On Mon, Aug 22, 2011 at 12:25 PM, Richard Guenther
<richard.guent...@gmail.com> wrote:
> On Mon, Aug 22, 2011 at 12:53 AM, Artem Shinkarov
> <artyom.shinkar...@gmail.com> wrote:
>> Richard
>>
>> I formalized an approach a little-bit, now it works without target
>> hooks, but some polishing is still required. I want you to comment on
>> the several important approaches that I use in the patch.
>>
>> So how does it work.
>> 1) All the vector comparisons at the level of  type-checker are
>> introduced using VEC_COND_EXPR with constant selection operands being
>> {-1} and {0}. For example v0 > v1 is transformed into VEC_COND_EXPR<v0
>>> v1, {-1}, {0}>.
>>
>> 2) When optabs expand VEC_COND_EXPR, two cases are considered:
>> 2.a) first operand of VEC_COND_EXPR is comparison, in that case nothing 
>> changes.
>> 2.b) first operand is something else, in that case, we specially mark
>> this case, recognize it in the backend, and do not create a
>> comparison, but use the mask as it was a result of some comparison.
>>
>> 3) In order to make sure that mask in VEC_COND_EXPR<mask, v0, v1> is a
>> vector comparison we use is_vector_comparison function, if it returns
>> false, then we replace mask with mask != {0}.
>>
>> So we end-up with the following functionality:
>> VEC_COND_EXPR<mask, v0,v1> -- if we know that mask is a result of
>> comparison of two vectors, we leave it as it is, otherwise change with
>> mask != {0}.
>>
>> Plain vector comparison a <op> b is represented with VEC_COND_EXPR,
>> which correctly expands, without creating useless masking.
>>
>>
>> Basically for me there are two questions:
>> 1) Can we perform information passing in optabs in a nicer way?
>> 2) How is_vector_comparison could be improved? I have several ideas,
>> like checking if constant vector all consists of 0 and -1, and so on.
>> But first is it conceptually fine.
>>
>> P.S. I tired to put the functionality of is_vector_comparison in
>> tree-ssa-forwprop, but the thing is that it is called only with -On,
>> which I find inappropriate, and the functionality gets more
>> complicated.
>
> Why is it inappropriate to not optimize it at -O0?  If the user
> separates comparison and ?: expression it's his own fault.

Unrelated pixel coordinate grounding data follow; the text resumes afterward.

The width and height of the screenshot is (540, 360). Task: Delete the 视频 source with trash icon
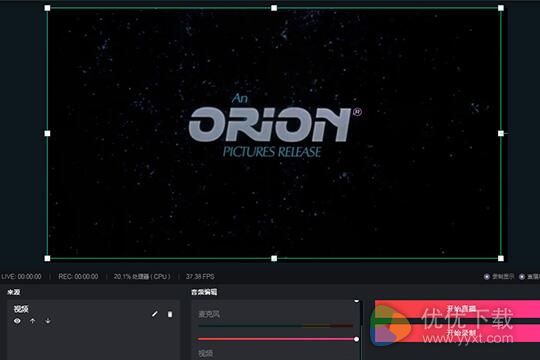point(170,314)
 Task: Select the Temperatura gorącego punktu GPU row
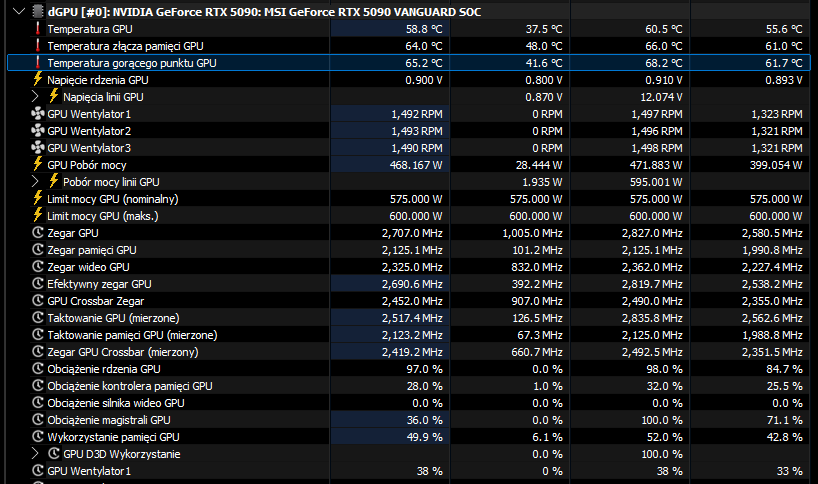(408, 63)
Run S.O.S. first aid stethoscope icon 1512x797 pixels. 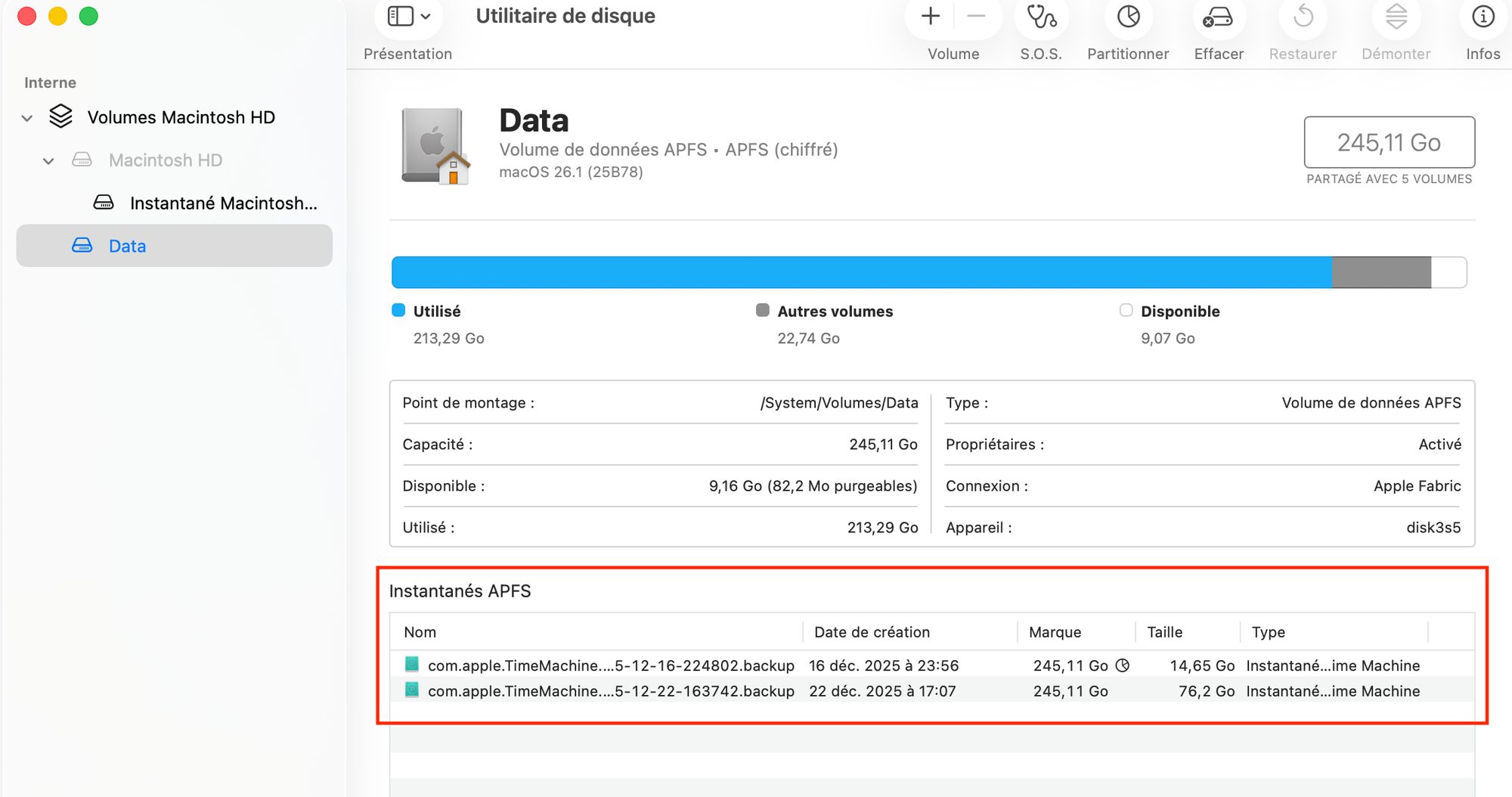1041,17
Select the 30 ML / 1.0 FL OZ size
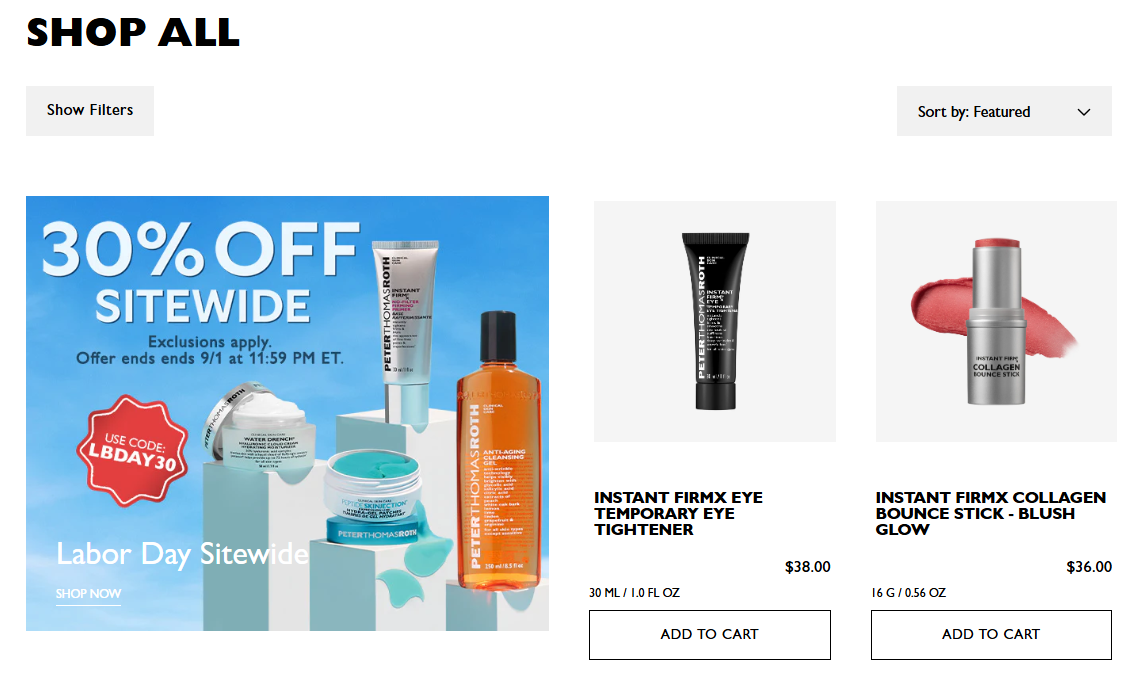This screenshot has height=676, width=1134. [634, 593]
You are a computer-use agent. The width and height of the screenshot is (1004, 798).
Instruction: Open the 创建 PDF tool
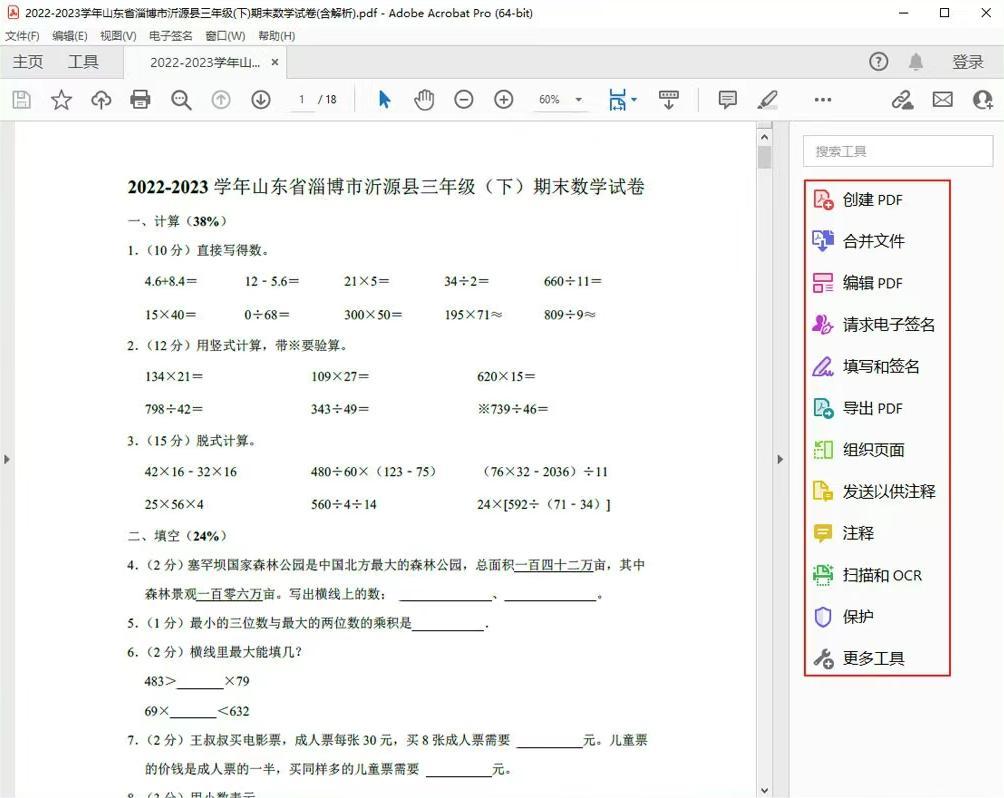[x=871, y=199]

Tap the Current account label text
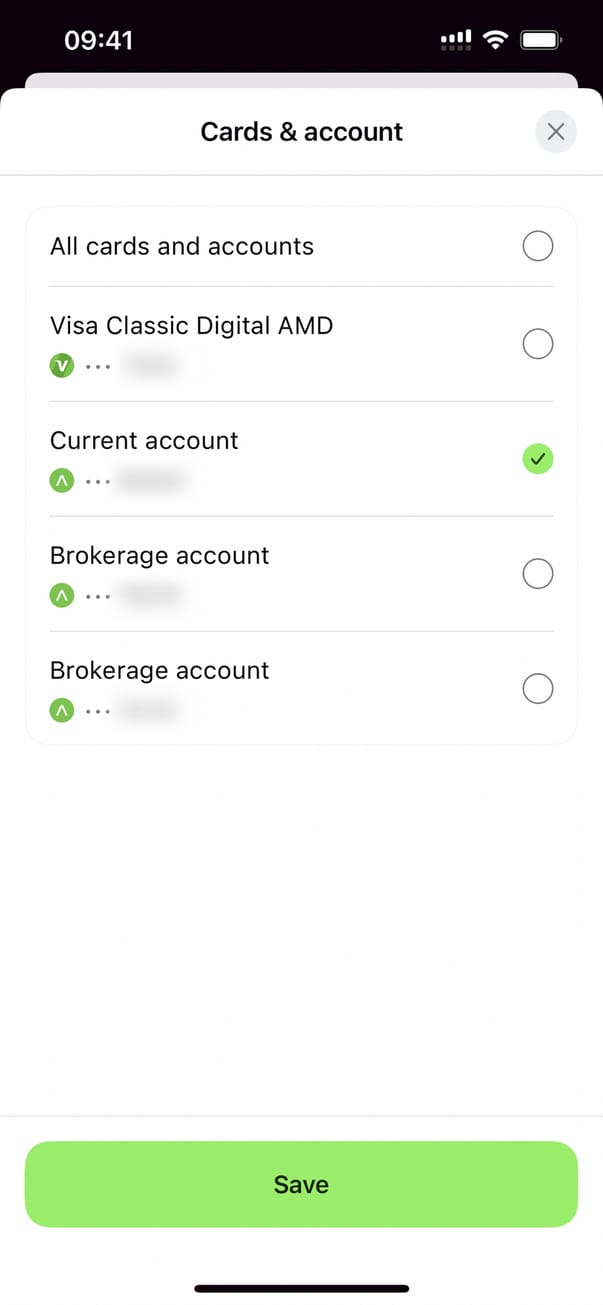[144, 440]
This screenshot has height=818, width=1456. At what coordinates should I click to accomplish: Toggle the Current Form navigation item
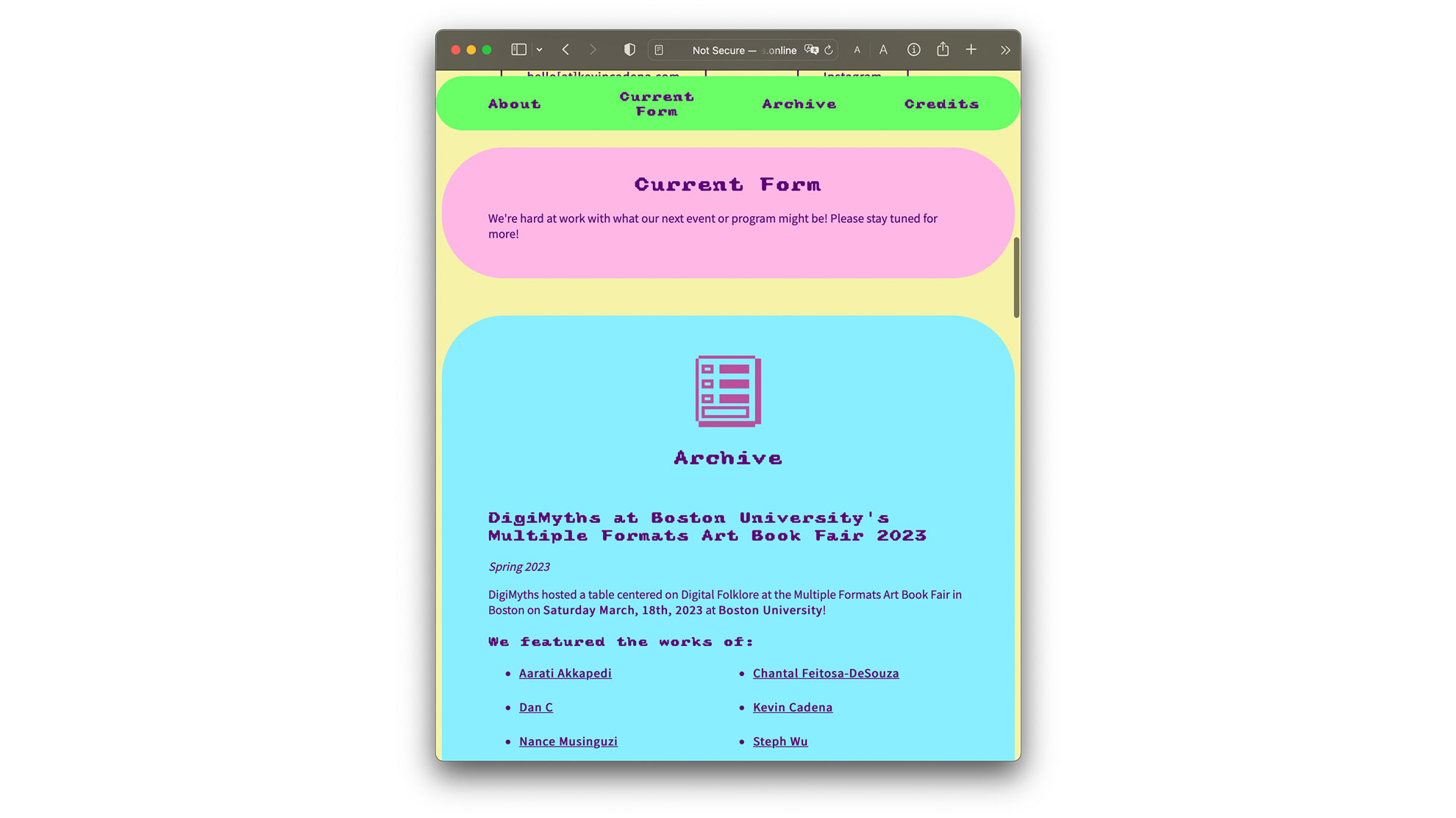click(656, 104)
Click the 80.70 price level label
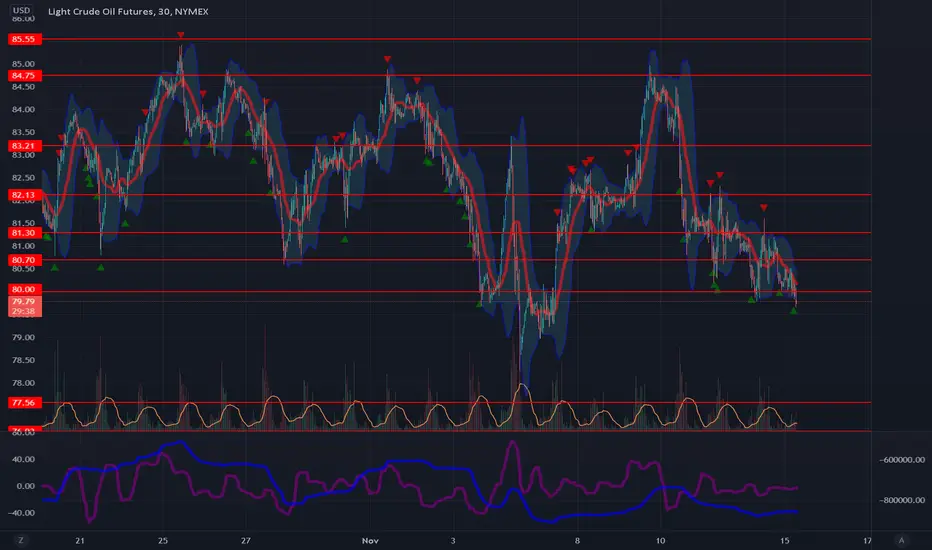 [24, 260]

Well, because all the information is there, and I perfectly envision
the case when user expressed comparison separately, just to avoid code
duplication.

Like:
mask = a > b;
res1 = mask ? v0 : v1;
res2 = mask ? v2 : v3;

Which in this case would be different from
res1 = a > b ? v0 : v1;
res2 = a > b ? v2 : v3;

> Btw, the new hook is still in the patch.
>
> I would simply always create != 0 if it isn't and let optimizers
> (tree-ssa-forwprop.c) optimize this.  You still have to deal with
> non-comparison operands during expansion though, but if
> you always forced a != 0 from the start you can then simply
> interpret it as a proper comparison result (in which case I'd
> modify the backends to have an alternate pattern or directly
> expand to masking operations - using the fake comparison
> RTX is too much of a hack).

Richard, I think you didn't get the problem.
I really need the way, to pass the information, that the expression
that is in the first operand of vcond is an appropriate mask. I though
for quite a while and this hack is the only answer I found, is there a
better way to do that. I could for example introduce another
tree-node, but it would be overkill as well.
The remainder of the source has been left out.